(526e) Nanocomposite Thermites with Calcium Iodate As an Oxidizer

Iodine bearing reactive materials and fuel additives are being developed to inactivate aerosolized harmful microorganisms by combined thermal and chemical effects. Composite thermite powders were prepared by mechanical milling with 80 wt% of calcium iodate, Ca(IO₃)₂, as an oxidizer and with 20 wt % of aluminum or boron as fuels. Different milling protocols have been explored for synthesizing different materials. Morphology and particle sizes of the prepared materials were characterized using scanning electron microscopy (SEM). Aluminum containing materials formed composites with particles sized from 1 to 10 µm. After material was stored in air for two weeks, particle surface morphologies changed indicating substantial aging.
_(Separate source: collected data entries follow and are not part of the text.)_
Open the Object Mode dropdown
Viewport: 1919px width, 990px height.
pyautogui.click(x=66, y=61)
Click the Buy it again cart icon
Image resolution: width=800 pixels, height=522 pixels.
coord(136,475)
In particular, smooth surface areas, indicative of formation of aluminum hydroxide, were detected under SEM. Boron containing materials produce smaller size composite particles with calcium iodate well mixed with boron. Exposure to air for two weeks caused no changes in the material morphology. Both materials were ignited as thin coatings on an electrically heated filament. The ignition temperatures of B·Ca(IO₃)₂ were close to 700 K, much lower than approximately 1100 K at which ignition of Al·Ca(IO₃)₂ was observed. Particles were also burned in the combustion products of an air-acetylene flame. Particle burn times were recorded optically and correlated with their sizes. The burn times for B·Ca(IO₃)₂ were longer than for Al·Ca(IO₃)_2. Both materials were also ignited by electro-static discharge. Al·Ca(IO₃)₂ composite was difficult to ignite, while B·Ca(IO₃)₂ composites ignited readily. Finally, the composite powders were pressed into pellets and ignited with a CO₂ laser. For the same size pellets, the aluminum-based materials required more energy for ignition than boron-based materials. Two Hamamatsu R3896-03 photo-multiplier tubes were equipped with 700 and 800-nm interference filters to record the pellet combustion emission. At the same time, a high speed camera and StellarNet BW16 spectrometer were employed to observe the combustion events and obtain integrated emission spectra. Bulk burn rate for Al·Ca(IO₃)₂ pelletwas 0.8 g/s and it was doubled forthe pellet of B·Ca(IO₃)₂. Results will be discussed in this talk.